▸ **Directions**: Gather every line of the data below that contains the word "title".

[Records]
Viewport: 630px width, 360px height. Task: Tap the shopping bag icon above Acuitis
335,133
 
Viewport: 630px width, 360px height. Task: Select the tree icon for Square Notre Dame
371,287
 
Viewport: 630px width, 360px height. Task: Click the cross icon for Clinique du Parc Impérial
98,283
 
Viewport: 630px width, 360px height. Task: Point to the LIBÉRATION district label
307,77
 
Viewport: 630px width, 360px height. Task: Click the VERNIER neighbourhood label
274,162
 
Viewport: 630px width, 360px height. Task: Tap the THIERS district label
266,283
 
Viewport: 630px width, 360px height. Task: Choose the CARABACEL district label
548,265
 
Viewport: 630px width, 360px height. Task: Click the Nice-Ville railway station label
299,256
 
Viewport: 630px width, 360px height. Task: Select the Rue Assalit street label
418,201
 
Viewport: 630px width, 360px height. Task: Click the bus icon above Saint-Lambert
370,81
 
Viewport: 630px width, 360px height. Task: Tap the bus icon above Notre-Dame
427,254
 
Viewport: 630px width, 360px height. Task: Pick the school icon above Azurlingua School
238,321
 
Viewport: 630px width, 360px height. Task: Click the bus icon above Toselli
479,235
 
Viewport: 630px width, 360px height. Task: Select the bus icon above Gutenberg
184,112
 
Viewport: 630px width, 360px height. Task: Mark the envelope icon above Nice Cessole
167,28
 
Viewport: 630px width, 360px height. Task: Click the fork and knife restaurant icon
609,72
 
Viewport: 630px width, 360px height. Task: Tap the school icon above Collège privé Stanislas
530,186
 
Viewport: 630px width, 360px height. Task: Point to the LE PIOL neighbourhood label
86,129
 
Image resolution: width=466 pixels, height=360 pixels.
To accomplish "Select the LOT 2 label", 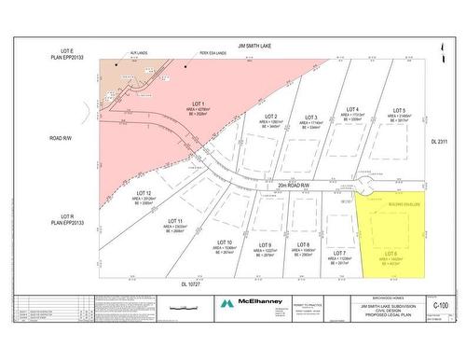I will (x=270, y=118).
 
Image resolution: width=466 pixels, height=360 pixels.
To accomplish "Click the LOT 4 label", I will (x=352, y=110).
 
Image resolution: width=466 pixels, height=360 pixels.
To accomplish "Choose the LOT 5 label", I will (x=399, y=110).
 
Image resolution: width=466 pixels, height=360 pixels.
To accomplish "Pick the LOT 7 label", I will (x=339, y=253).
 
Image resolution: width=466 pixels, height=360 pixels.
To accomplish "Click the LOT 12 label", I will (x=143, y=193).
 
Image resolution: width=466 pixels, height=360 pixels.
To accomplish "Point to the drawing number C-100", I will (x=443, y=304).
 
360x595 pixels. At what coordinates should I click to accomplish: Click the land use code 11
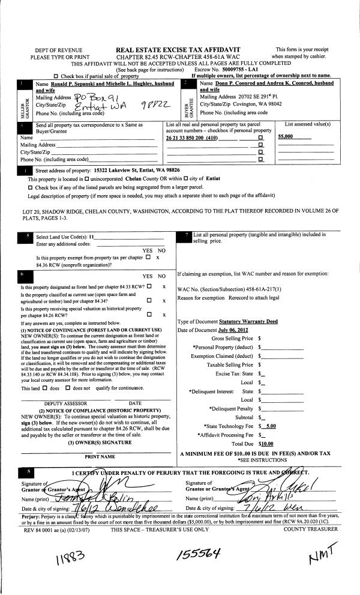coord(92,238)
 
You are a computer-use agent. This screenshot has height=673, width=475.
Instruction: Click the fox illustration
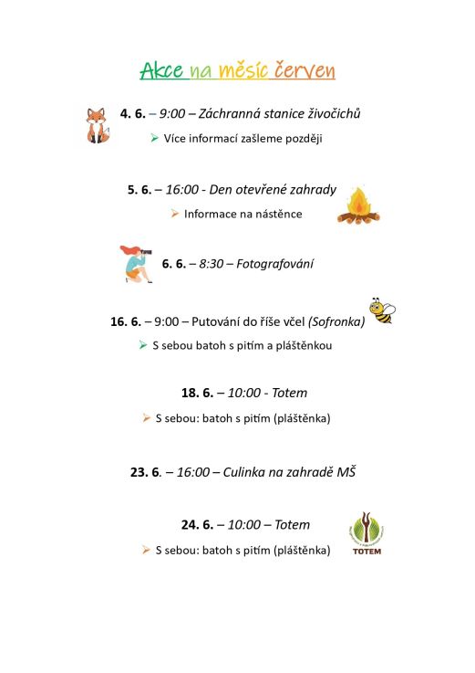[96, 125]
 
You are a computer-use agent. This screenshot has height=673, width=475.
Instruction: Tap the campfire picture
[358, 206]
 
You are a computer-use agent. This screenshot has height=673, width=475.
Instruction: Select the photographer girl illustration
[136, 263]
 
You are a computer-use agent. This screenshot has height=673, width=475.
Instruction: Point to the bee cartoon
[381, 310]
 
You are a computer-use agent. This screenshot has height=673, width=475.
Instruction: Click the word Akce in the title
[161, 71]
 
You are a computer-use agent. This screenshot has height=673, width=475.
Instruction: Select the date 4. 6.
[132, 114]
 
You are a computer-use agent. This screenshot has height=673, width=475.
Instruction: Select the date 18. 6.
[197, 393]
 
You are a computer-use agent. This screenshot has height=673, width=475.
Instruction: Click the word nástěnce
[274, 214]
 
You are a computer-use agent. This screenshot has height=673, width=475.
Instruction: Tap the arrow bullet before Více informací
[154, 138]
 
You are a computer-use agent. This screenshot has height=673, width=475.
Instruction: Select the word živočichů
[331, 114]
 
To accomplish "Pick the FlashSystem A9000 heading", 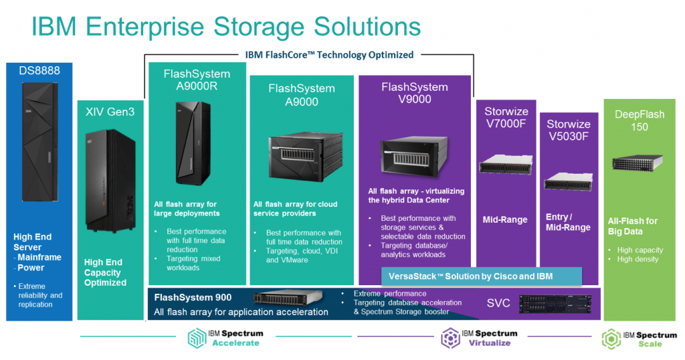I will [302, 95].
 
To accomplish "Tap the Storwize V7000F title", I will [506, 118].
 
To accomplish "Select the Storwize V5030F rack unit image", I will [568, 181].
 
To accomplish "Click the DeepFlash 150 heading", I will [640, 120].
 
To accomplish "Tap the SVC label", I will [498, 303].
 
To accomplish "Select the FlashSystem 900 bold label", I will [193, 298].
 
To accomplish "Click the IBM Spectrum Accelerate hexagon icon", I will [198, 337].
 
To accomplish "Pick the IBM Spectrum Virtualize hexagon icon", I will [450, 337].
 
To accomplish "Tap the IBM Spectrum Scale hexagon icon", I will [610, 339].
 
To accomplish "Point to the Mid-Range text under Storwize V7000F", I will [505, 219].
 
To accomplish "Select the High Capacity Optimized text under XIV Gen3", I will [105, 272].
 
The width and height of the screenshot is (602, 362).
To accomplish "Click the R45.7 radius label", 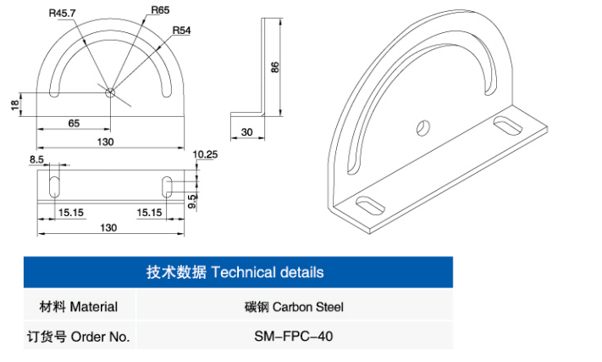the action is click(x=62, y=13).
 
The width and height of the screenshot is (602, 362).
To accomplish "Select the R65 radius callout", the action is click(x=160, y=10).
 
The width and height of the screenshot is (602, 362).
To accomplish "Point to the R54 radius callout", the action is click(x=181, y=30).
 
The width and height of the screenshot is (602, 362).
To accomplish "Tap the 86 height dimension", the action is click(x=275, y=67).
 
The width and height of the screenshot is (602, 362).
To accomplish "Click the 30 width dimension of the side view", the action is click(x=247, y=132).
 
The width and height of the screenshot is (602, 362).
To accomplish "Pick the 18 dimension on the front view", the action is click(x=15, y=105).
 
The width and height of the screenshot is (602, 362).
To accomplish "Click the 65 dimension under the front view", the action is click(x=74, y=123).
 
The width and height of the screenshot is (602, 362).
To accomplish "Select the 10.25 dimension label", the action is click(x=205, y=154).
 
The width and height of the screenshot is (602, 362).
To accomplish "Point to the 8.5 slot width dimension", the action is click(x=36, y=159).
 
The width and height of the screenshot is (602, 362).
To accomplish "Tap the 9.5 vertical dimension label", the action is click(x=192, y=202).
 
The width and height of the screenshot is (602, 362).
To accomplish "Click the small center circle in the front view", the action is click(x=110, y=92).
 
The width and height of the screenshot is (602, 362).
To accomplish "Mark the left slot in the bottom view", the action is click(x=55, y=187).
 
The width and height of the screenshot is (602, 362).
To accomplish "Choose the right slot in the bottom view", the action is click(x=167, y=187).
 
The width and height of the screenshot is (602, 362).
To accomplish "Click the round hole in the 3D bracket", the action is click(x=423, y=128).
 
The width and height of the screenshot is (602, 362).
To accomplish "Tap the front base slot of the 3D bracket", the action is click(x=370, y=206).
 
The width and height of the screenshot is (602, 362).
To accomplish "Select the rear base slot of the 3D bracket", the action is click(x=507, y=125).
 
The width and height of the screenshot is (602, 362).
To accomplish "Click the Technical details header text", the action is click(x=235, y=272).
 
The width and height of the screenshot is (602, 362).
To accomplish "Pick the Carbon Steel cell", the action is click(x=294, y=307).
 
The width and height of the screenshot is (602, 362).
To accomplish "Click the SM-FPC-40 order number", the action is click(x=294, y=337).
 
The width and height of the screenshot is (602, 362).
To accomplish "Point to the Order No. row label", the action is click(x=79, y=337).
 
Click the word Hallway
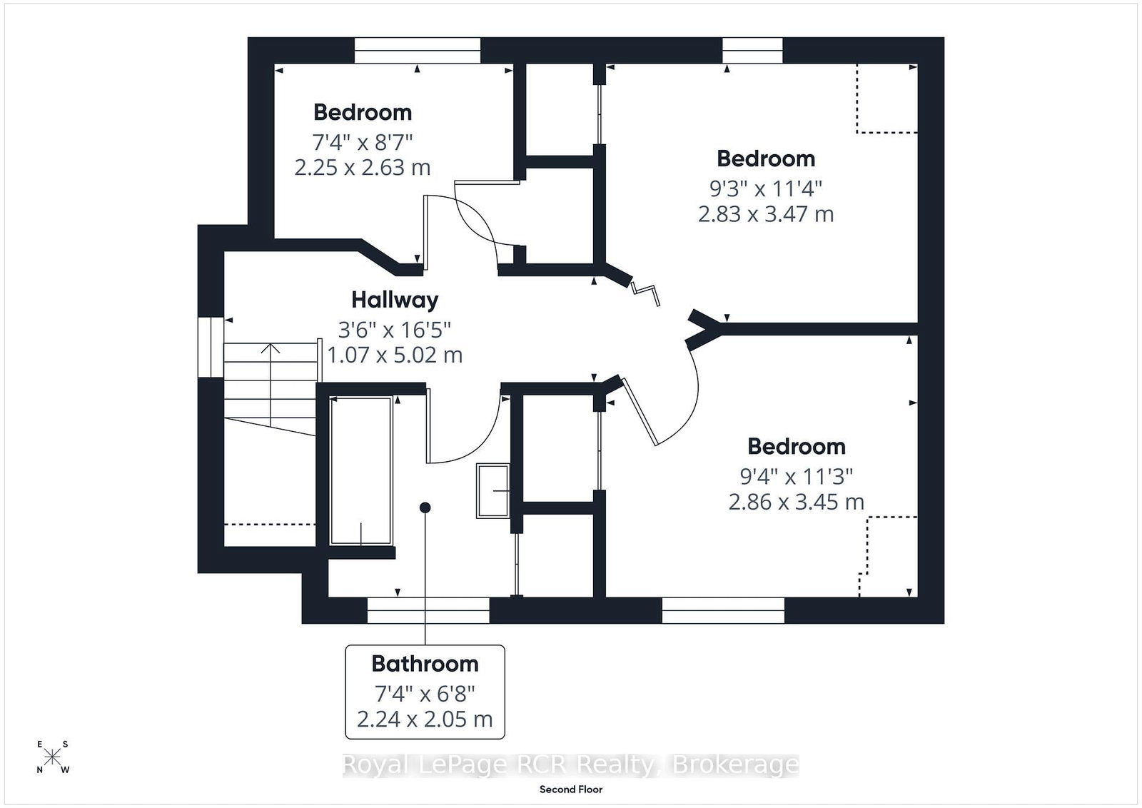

▸ **The output**:
Instruction: Click the word Akce in the title
To accomplish "Tap the Storwize V7000F title", I will [506, 118].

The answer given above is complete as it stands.